* TASK *
Write out again the entries from the first line to the line that includes "キャンペーン開催による査定遅延につきまして (41, 1599)", keeping both of those lines.

* Stored data entries *
----------

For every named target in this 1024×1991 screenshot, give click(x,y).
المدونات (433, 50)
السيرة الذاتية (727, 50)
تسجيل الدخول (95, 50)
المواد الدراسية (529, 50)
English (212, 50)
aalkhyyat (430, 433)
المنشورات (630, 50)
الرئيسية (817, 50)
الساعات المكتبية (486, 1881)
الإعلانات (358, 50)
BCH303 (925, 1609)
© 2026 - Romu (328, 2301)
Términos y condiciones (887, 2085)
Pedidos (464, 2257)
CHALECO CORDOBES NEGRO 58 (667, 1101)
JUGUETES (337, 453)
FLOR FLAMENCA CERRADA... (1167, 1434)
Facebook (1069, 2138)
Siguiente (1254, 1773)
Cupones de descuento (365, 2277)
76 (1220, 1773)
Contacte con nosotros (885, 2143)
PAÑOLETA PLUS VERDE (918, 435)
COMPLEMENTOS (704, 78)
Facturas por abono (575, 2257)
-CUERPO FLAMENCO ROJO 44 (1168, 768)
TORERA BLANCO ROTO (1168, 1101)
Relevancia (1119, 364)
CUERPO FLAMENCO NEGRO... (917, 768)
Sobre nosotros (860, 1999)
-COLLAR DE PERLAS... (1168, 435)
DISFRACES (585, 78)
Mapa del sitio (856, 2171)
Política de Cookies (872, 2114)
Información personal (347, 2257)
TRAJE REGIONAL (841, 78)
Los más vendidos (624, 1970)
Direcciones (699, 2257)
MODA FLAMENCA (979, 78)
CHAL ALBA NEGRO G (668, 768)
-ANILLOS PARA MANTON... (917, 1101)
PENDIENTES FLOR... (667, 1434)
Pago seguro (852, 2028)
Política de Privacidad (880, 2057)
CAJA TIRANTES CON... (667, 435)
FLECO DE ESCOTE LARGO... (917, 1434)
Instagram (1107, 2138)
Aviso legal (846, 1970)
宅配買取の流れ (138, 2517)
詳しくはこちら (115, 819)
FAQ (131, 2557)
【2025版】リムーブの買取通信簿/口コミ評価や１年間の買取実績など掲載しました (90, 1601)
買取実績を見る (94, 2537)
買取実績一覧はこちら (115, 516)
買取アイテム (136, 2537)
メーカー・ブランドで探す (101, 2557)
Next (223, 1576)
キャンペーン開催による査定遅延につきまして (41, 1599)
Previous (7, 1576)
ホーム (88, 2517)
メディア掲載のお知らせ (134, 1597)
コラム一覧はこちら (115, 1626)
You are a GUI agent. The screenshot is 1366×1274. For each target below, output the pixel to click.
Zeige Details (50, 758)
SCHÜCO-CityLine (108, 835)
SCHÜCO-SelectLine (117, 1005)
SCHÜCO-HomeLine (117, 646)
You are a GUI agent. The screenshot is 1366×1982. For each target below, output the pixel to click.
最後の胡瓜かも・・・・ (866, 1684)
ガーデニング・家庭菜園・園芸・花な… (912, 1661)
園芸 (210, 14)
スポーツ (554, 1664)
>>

----------

* SOLUTION TO THIS EXERCISE *
For every named target in this 1024×1991 screenshot, give click(x,y).
المدونات (433, 50)
السيرة الذاتية (727, 50)
تسجيل الدخول (95, 50)
المواد الدراسية (529, 50)
English (212, 50)
aalkhyyat (430, 433)
المنشورات (630, 50)
الرئيسية (817, 50)
الساعات المكتبية (486, 1881)
الإعلانات (358, 50)
BCH303 (925, 1609)
© 2026 - Romu (328, 2301)
Términos y condiciones (887, 2085)
Pedidos (464, 2257)
CHALECO CORDOBES NEGRO 58 (667, 1101)
JUGUETES (337, 453)
FLOR FLAMENCA CERRADA... (1167, 1434)
Facebook (1069, 2138)
Siguiente (1254, 1773)
Cupones de descuento (365, 2277)
76 (1220, 1773)
Contacte con nosotros (885, 2143)
PAÑOLETA PLUS VERDE (918, 435)
COMPLEMENTOS (704, 78)
Facturas por abono (575, 2257)
-CUERPO FLAMENCO ROJO 44 (1168, 768)
TORERA BLANCO ROTO (1168, 1101)
Relevancia (1119, 364)
CUERPO FLAMENCO NEGRO... (917, 768)
Sobre nosotros (860, 1999)
-COLLAR DE PERLAS... (1168, 435)
DISFRACES (585, 78)
Mapa del sitio (856, 2171)
Política de Cookies (872, 2114)
Información personal (347, 2257)
TRAJE REGIONAL (841, 78)
Los más vendidos (624, 1970)
Direcciones (699, 2257)
MODA FLAMENCA (979, 78)
CHAL ALBA NEGRO G (668, 768)
-ANILLOS PARA MANTON... (917, 1101)
PENDIENTES FLOR... (667, 1434)
Pago seguro (852, 2028)
Política de Privacidad (880, 2057)
CAJA TIRANTES CON... (667, 435)
FLECO DE ESCOTE LARGO... (917, 1434)
Instagram (1107, 2138)
Aviso legal (846, 1970)
宅配買取の流れ (138, 2517)
詳しくはこちら (115, 819)
FAQ (131, 2557)
【2025版】リムーブの買取通信簿/口コミ評価や１年間の買取実績など掲載しました (90, 1601)
買取実績を見る (94, 2537)
買取実績一覧はこちら (115, 516)
買取アイテム (136, 2537)
メーカー・ブランドで探す (101, 2557)
Next (223, 1576)
キャンペーン開催による査定遅延につきまして (41, 1599)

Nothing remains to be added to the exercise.